La scaletta contiene pezzi anche dai dischi passati, da ‘Tracce’ e ‘Otto giorni’ fino alle quasi recenti ‘Casting’ e ‘Nostalgia del futuro’. «La gente pensa a noi meno di quanto crediamo, il tempo vola via insieme a quello che perdiamo». Il tutto passando per ‘Il cronista’ (“e altre storie”, come ricorda il cd singolo che resiste al banchetto), e ‘Canzone d’odio’, se mi volto vedo tutti con un labiale precisissimo. Vedere suonare insieme a loro uno come Gigi Giancursi mi sembra perfettamente coerente, non so quanto sia temporanea la collaborazione, comunque nella mia testa idiota mi vengono ipoteticamente in mente i Blur che fanno il tour con Noel Gallagher alla chitarra, pure quello mi sembrerebbe in qualche modo coerente.

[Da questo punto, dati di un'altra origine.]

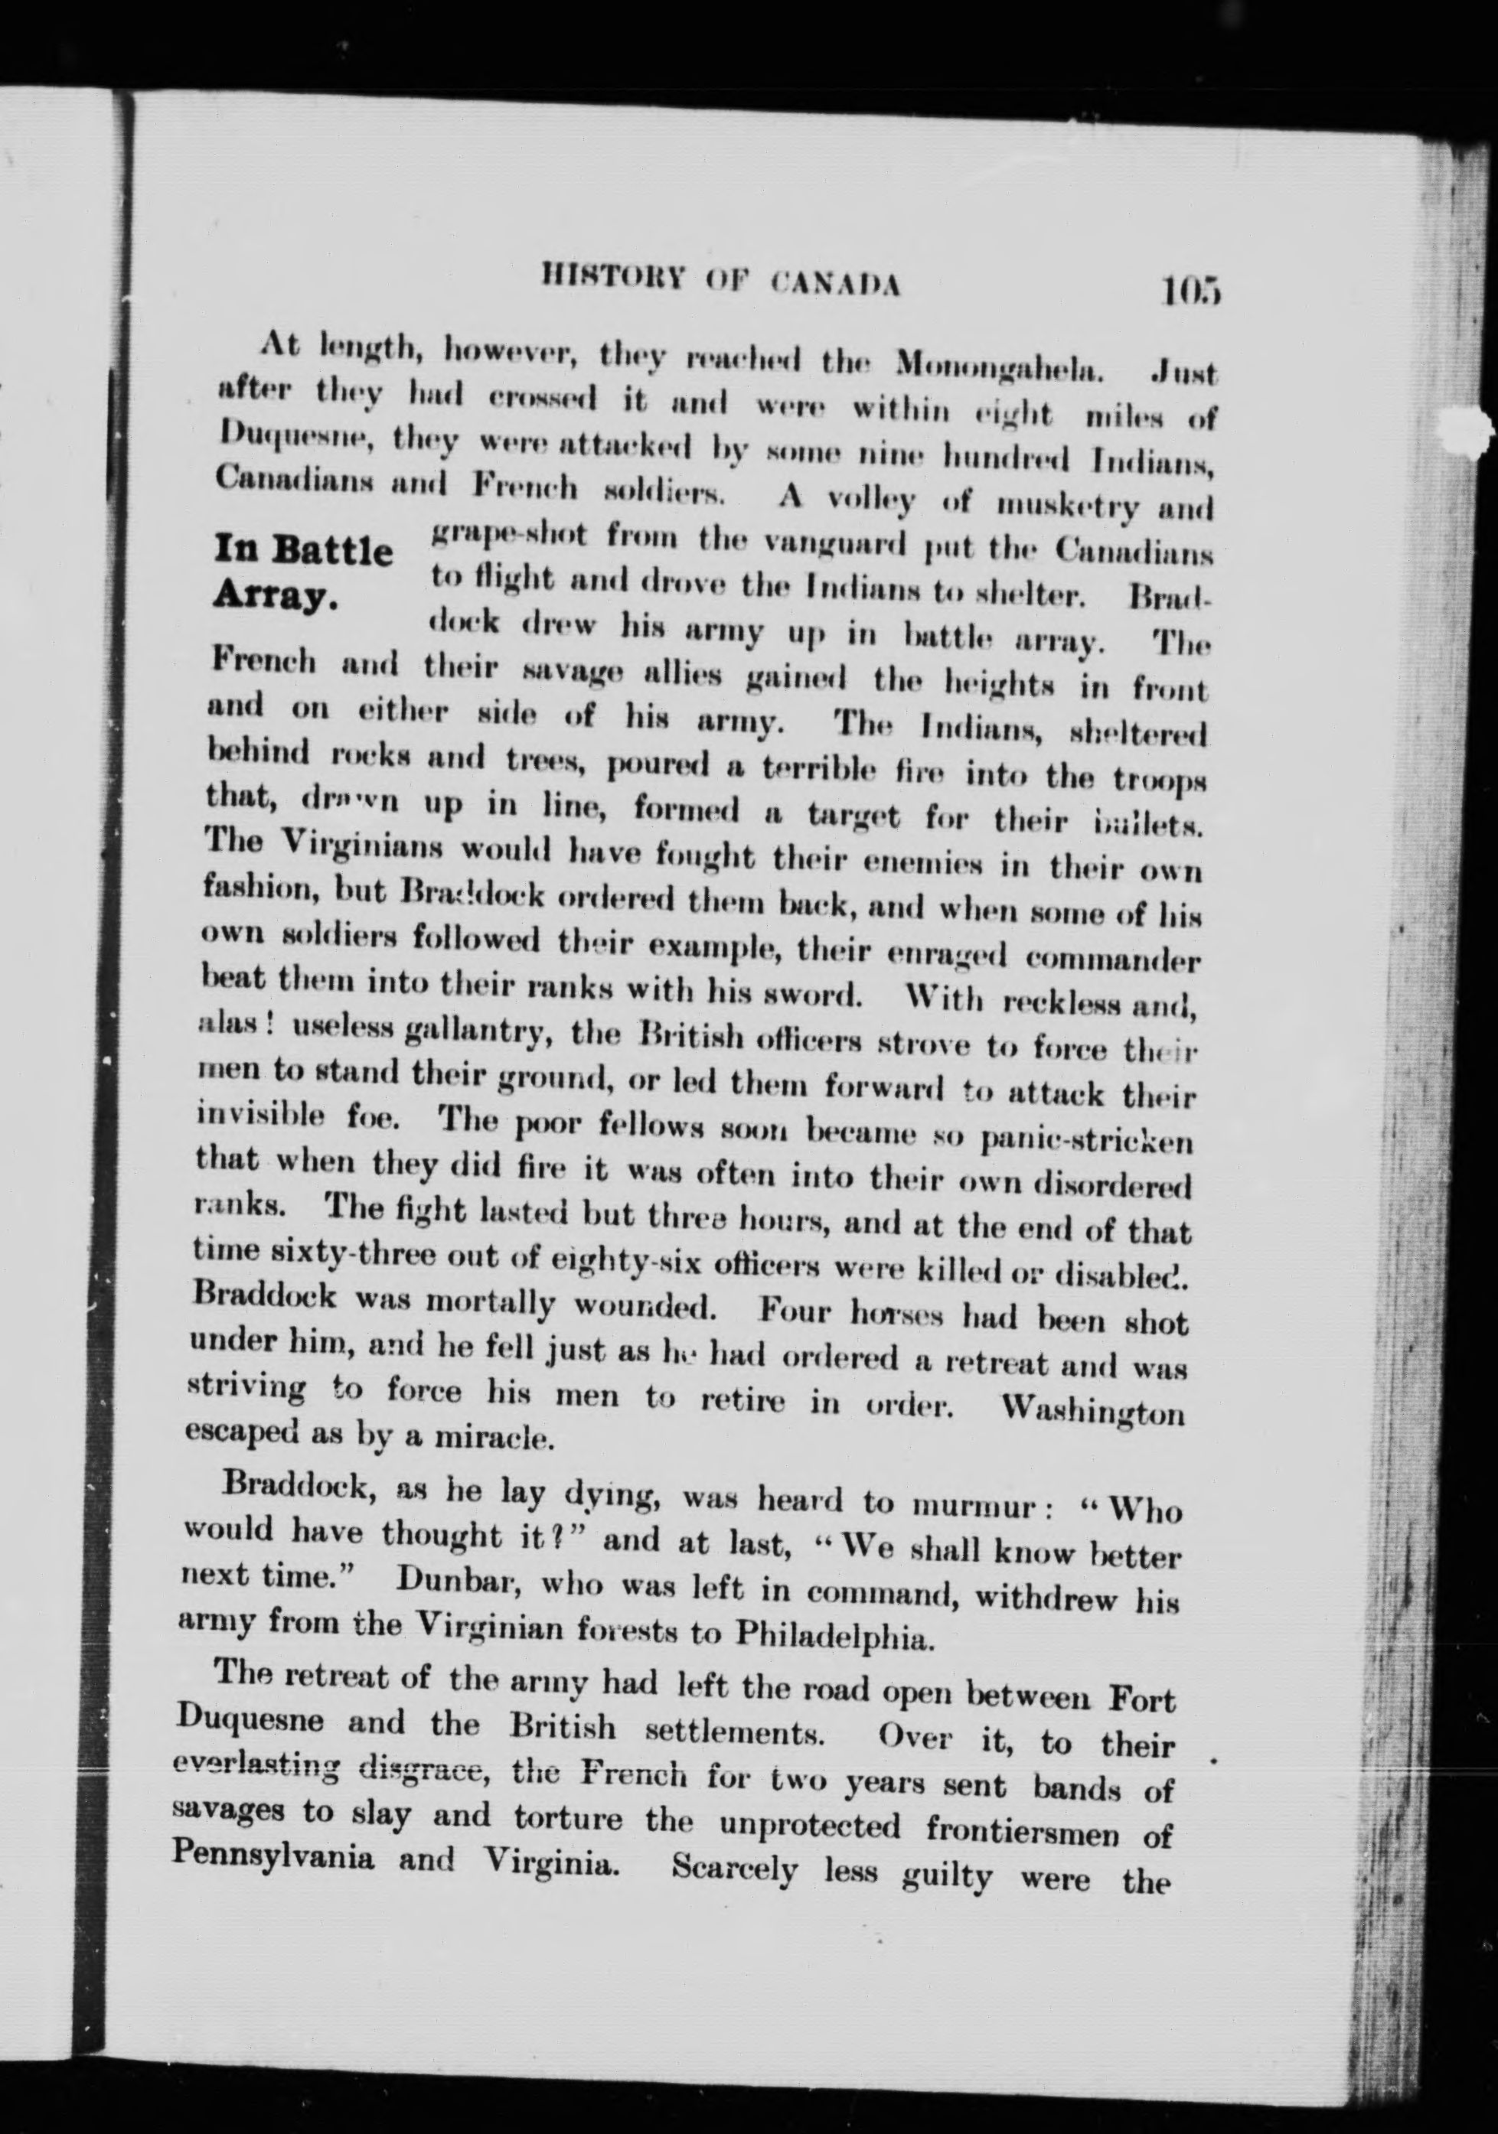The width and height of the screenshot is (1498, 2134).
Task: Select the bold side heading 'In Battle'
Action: pos(302,550)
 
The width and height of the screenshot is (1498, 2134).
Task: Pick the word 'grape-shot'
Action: pos(508,537)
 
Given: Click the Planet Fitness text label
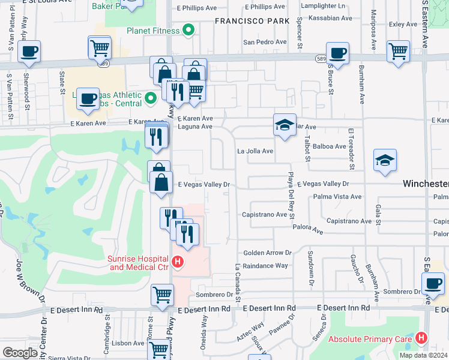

C’ero una volta io, che in questa particolare occasione sarei “il cronista”. Questa è almeno la quarta delle storie di oggi, essendo mia è quella che saprei raccontare meno bene. Non so fare il cronista di certe sensazioni, di come ascoltavo e ascolto i Mambassa, portandomi nella testa certe frasi e certe melodie che ogni tanto escono fuori e si mescolano ai piccoli momenti della piccola vita che porto in giro. Tempo fa fra un certo giro di amici collocavamo tranquillamente l’ascolto di questi ragazzi di Bra allo stesso livello degli Afterhours o cose così. Poi pensavo ai Marlene Kuntz quindi il cuneese mi pareva terra baciata dall’ispirazione. Eccetera eccetera. Comunque come al solito, tutte queste sensazioni fanno venir voglia di bere molta birra e aggirare porte e corridoi per accedere al bar anche quando chiude.
Finito il concerto conosco e parlo con Stefano Sardo e un po’ mi mancano le parole per far capire la mia maniera strana di essere legato ai Mambassa. C’è una canzone, per esempio, che mi piace tantissimo e quando la ascolto lo faccio sempre due o tre volte consecutive. ‘Capodanno del 2000’: due piccole storie, due personaggi, un incontro possibile, l’evento del millennio. L’avranno suonata tre volte in tutta la loro vita, viene dall’album più strapop e meno amato (“2M”), e forse ho decisamente sbagliato strada. Pazienza, però penso che il 31 dicembre dovrebbero ascoltarla tutti, forse si trova a malapena su Spotify. Andatela a cercare, io ho attraversato le nebbie per andare a ritrovare questi ragazzi, voi almeno fateli sti due clic. Certo è un po’ strano finire il racconto del loro concerto con questa canzone che più minore non si può e non c’entra niente e non rispecchia molto la band di oggi. Ma il capodanno si avvicina (e magari fosse quello del 2000…).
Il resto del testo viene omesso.